(MATERIAL SHOWN Opens)

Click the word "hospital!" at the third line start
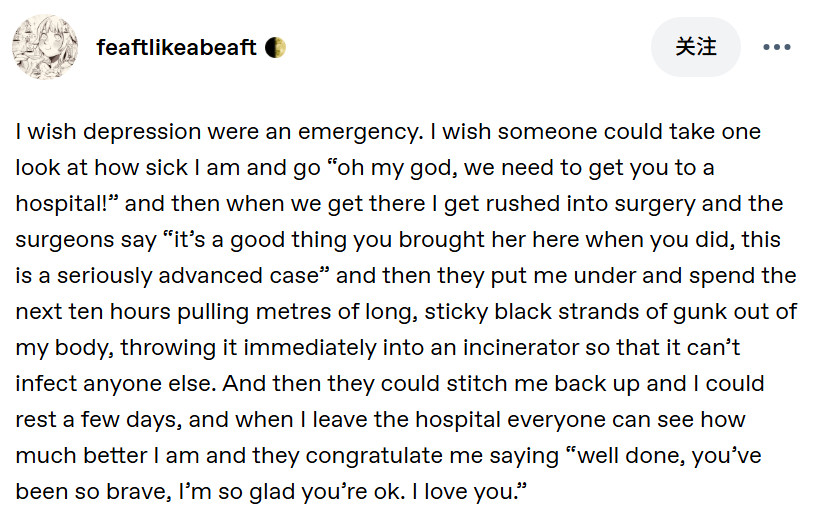Viewport: 819px width, 528px height. coord(62,204)
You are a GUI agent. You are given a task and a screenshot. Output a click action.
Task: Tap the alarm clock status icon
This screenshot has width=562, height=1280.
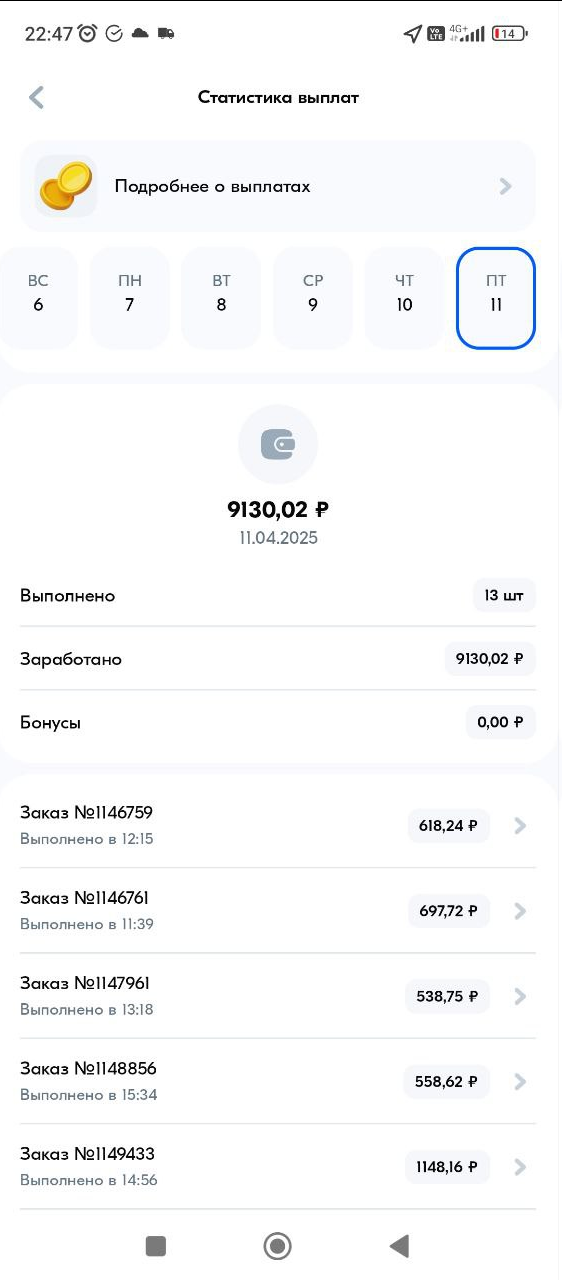[x=88, y=33]
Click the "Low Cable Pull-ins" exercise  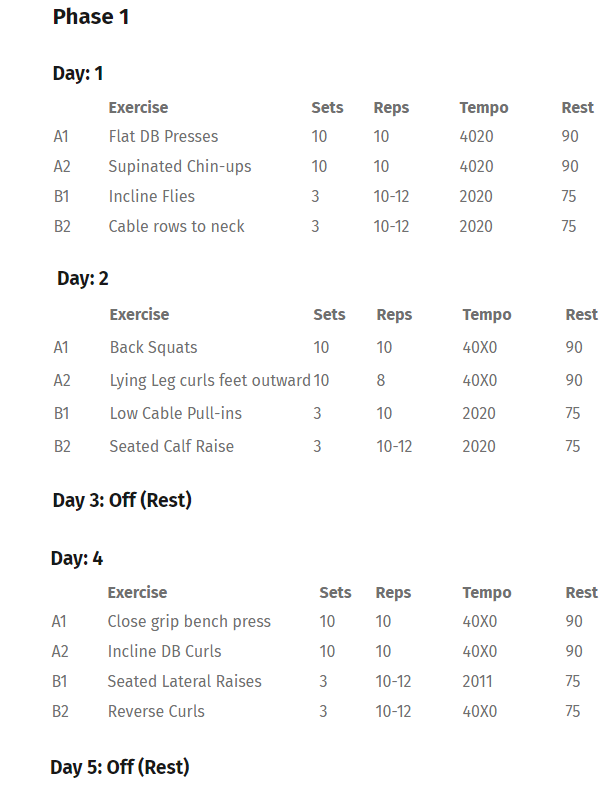[176, 413]
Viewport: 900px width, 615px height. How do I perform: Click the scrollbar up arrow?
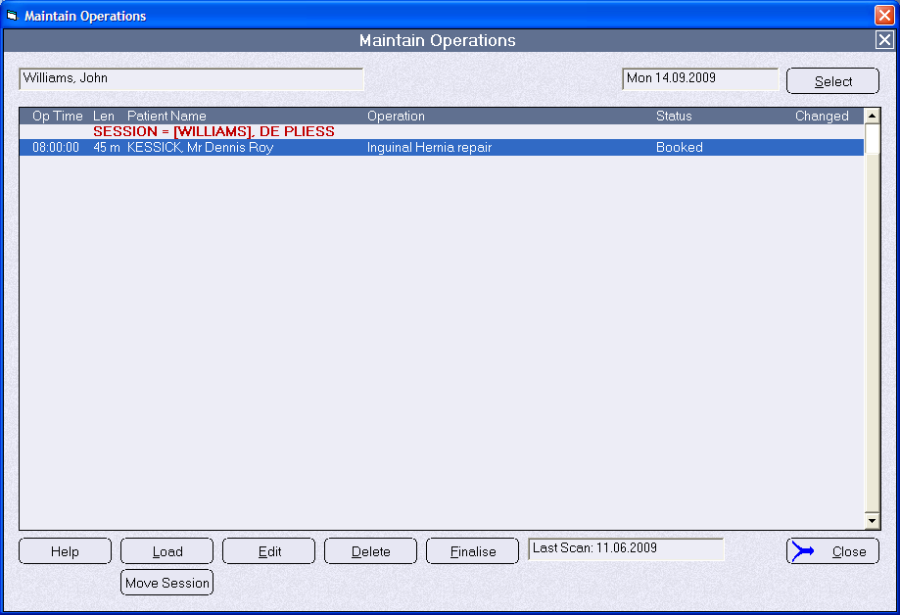(871, 116)
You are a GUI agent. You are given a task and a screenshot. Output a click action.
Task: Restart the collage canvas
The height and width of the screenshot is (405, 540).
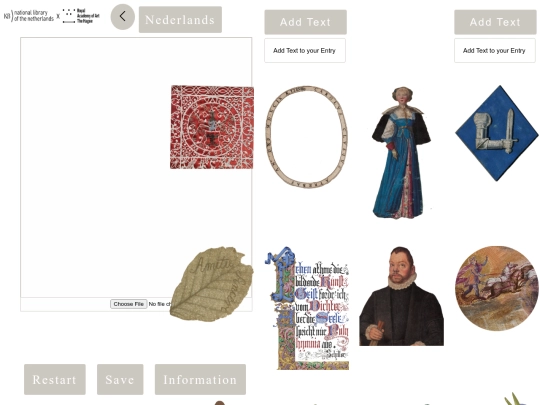click(x=55, y=380)
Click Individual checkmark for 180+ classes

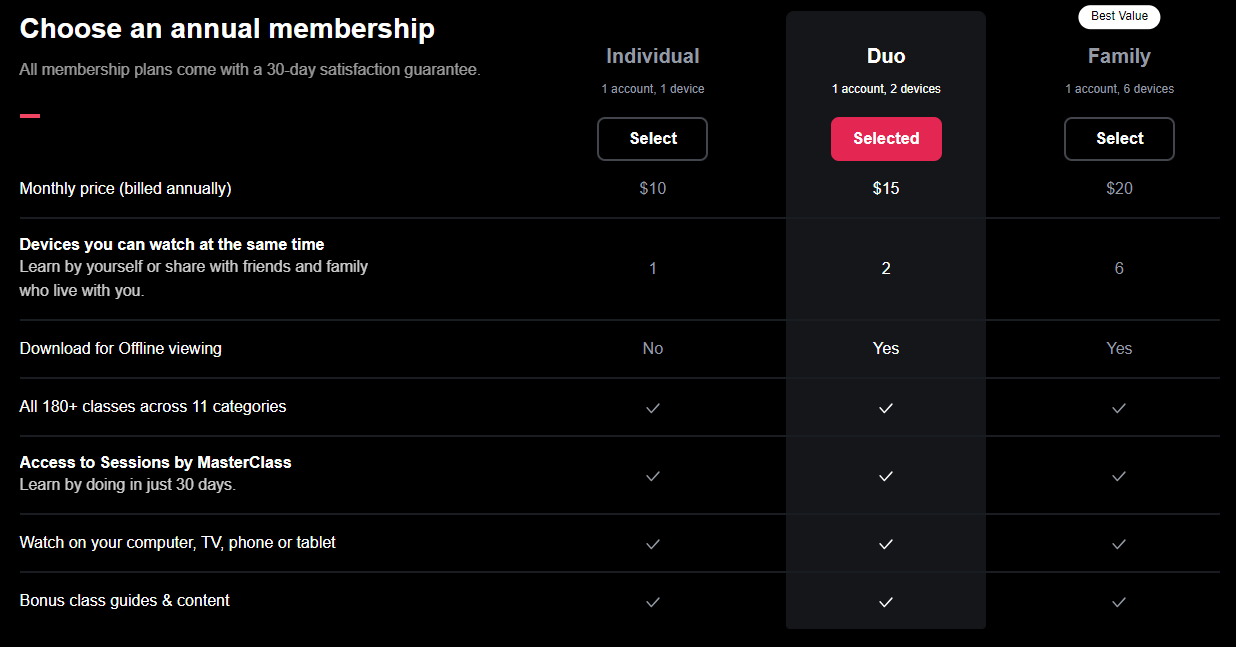[653, 408]
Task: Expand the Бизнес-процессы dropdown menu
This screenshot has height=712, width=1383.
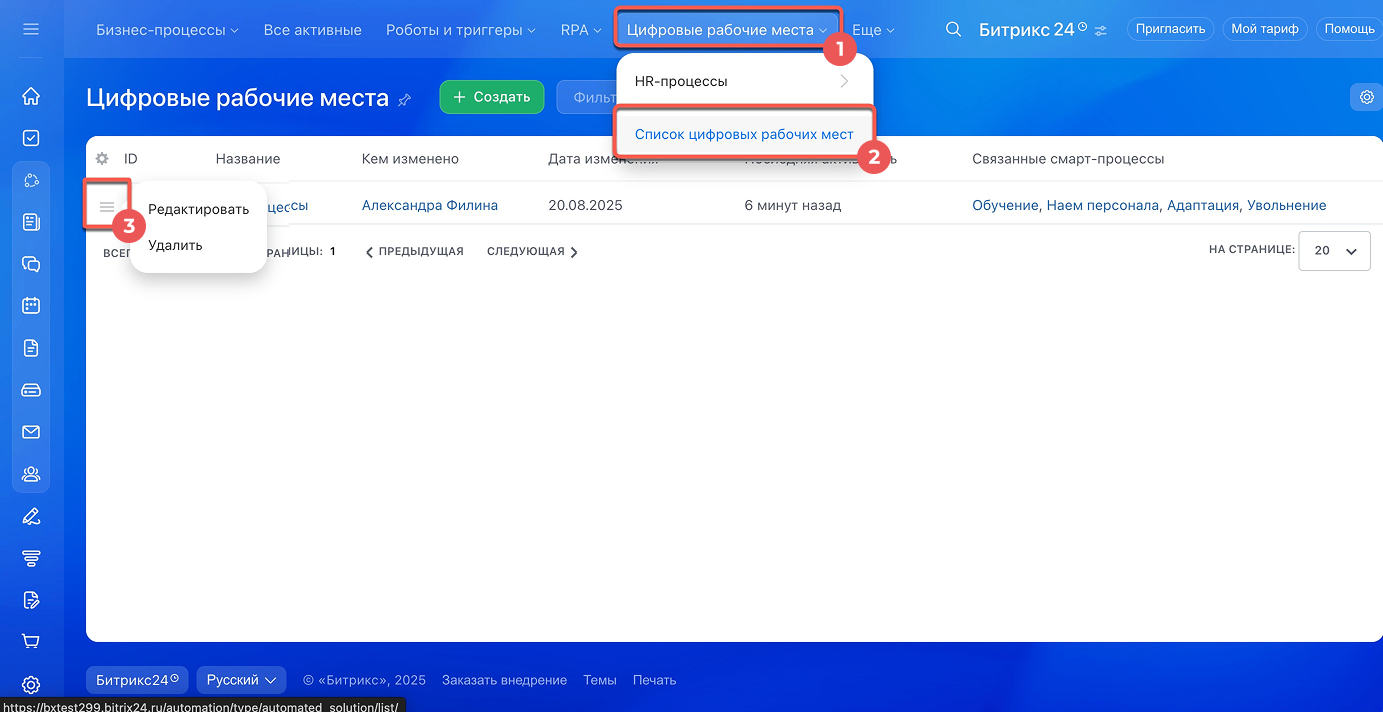Action: [x=167, y=30]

(MATERIAL SHOWN Closes)

Give again, exactly as written, the lines from the one with "Viewport: 900px width, 615px" through the last line of the entries above, but skip the pictures.

Viewport: 900px width, 615px height. How do I perform: Click the scrollbar up arrow?
(871, 116)
You are a GUI agent. You are given a task and a screenshot. Output a click action.
Task: Restart the collage canvas
The height and width of the screenshot is (405, 540).
click(x=55, y=380)
Click Individual checkmark for 180+ classes

[653, 408]
Task: Expand the Бизнес-процессы dropdown menu
This screenshot has height=712, width=1383.
Action: [x=167, y=30]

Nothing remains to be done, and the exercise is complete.